The Government has launched a 'major' nine-week consultation for driverless cars to be used on British roads. The Government hopes this will allow Britain to pave the way for the development of driverless technology.
The consultation invites all drivers to comment on two proposed changes:
- Insurance for automated vehicles where the 'driver' is no longer controlling the vehicle
- Amendments to the Highway Code and other regulations so that driverless functions are able to be used safely.
The Modern Transport Bill will be the mode by which changes to insurance will take place. Clearing up some of the ambiguity surrounding the subject, it has been highlighted that motor insurance will remain compulsory.
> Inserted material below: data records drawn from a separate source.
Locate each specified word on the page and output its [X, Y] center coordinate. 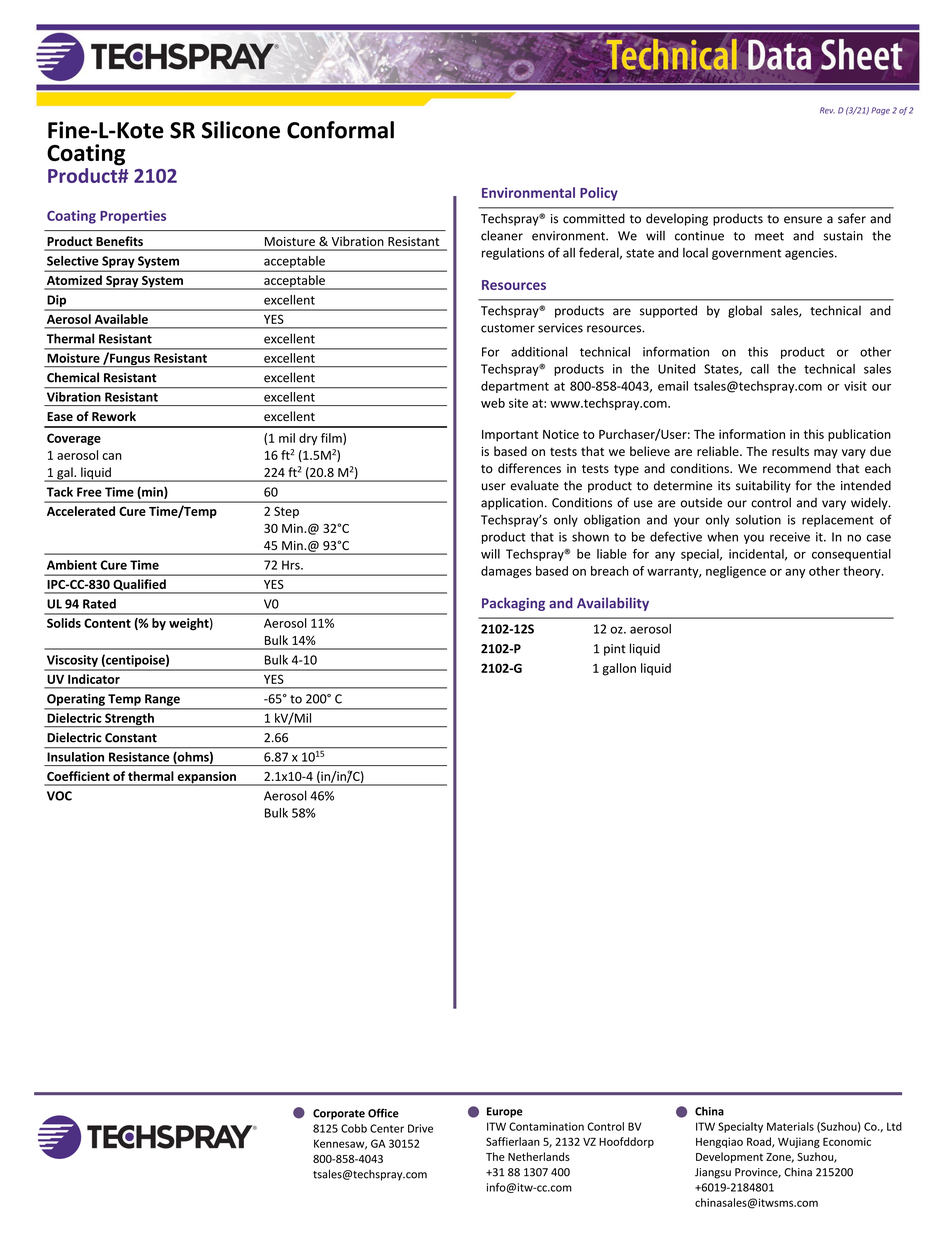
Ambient [72, 565]
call [760, 369]
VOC [59, 796]
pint [615, 650]
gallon [619, 669]
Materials [790, 1126]
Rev [827, 110]
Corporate [339, 1114]
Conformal [340, 130]
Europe [505, 1112]
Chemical [73, 377]
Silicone [241, 130]
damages [506, 572]
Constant [131, 738]
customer [508, 328]
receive [790, 537]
Insurance will also be extended to product liability in respect of such vehicles, and the Government has stipulated that product liability insurance should include cover for passengers, third parties and the 'not at fault' automated vehicle driver.
Motorists will therefore have security in the knowledge that they will still be covered by insurance as insurers will continue to pay claims, potentially seeking indemnity from the manufacturer.
Although fully automated vehicles will not be on our roads until at least 2020, the Government predicts that advanced driver assistance functions will be publically available in Britain within two to four years. Such functions include remote control parking, motorway lane-changing and motorway assist.
The consultation runs hand in hand with the Government's financial commitments to the technology, having pledged a further £30m from the Intelligent Mobility Fund for research and development, via a competition to be launched next month.
The consultation ends on 9th September 2016.